Stability indicating RP-HPLC method development and validation for estimation of Crisaborole in topical dosage form

Abstract

A simple, specific, accurate, precise , rapid, robust and selective stability indicating reverse phase high performance liquid chromatography (RP-HPLC) method has been developed for assay and related substances and validated for quantification of Crisaborole with its excipients in its topical dosage form. Forced degradation study is done to determine stability of the product. In mobile phase Water: Methanol (30: 70 v/v), the maximum of Crisaborole was measured to be 241nm. The technique is highly sensitive, with linearity ranging from 5 to 25g/ml (regression equation: y = 316606x - 427583; r2 = 0.9992).

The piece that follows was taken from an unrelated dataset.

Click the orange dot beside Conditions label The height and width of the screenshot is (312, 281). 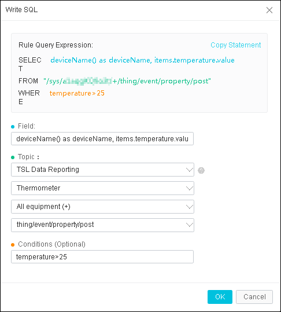point(13,245)
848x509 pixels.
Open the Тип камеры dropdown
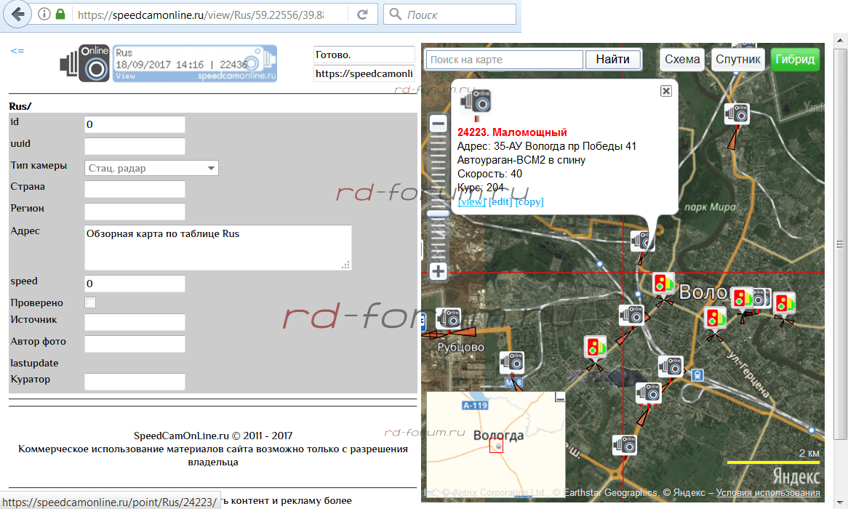pyautogui.click(x=151, y=168)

For verifying and testing this approach, several parameters according to ICH recommendations and USP are used. The detection and quantitation limits were determined to be 0.1094 and 0.3316 g ml-1, respectively. The results revealed that the process is accurate, specific, and repeatable (RSD 2%), as well as easy, inexpensive, and less time consuming, and suitable for determining Crisaborole in topical dosage form. The method have been robust under various variation with flow rate, detection wavelength and column oven temperature. The drug was exposed to stress conditions. Method resolves all degraded product as compared to Crisaborole. Developed method can be used routinely for estimation of drug Crisaborole with its excipient methyl paraben in dosage form and stability sample.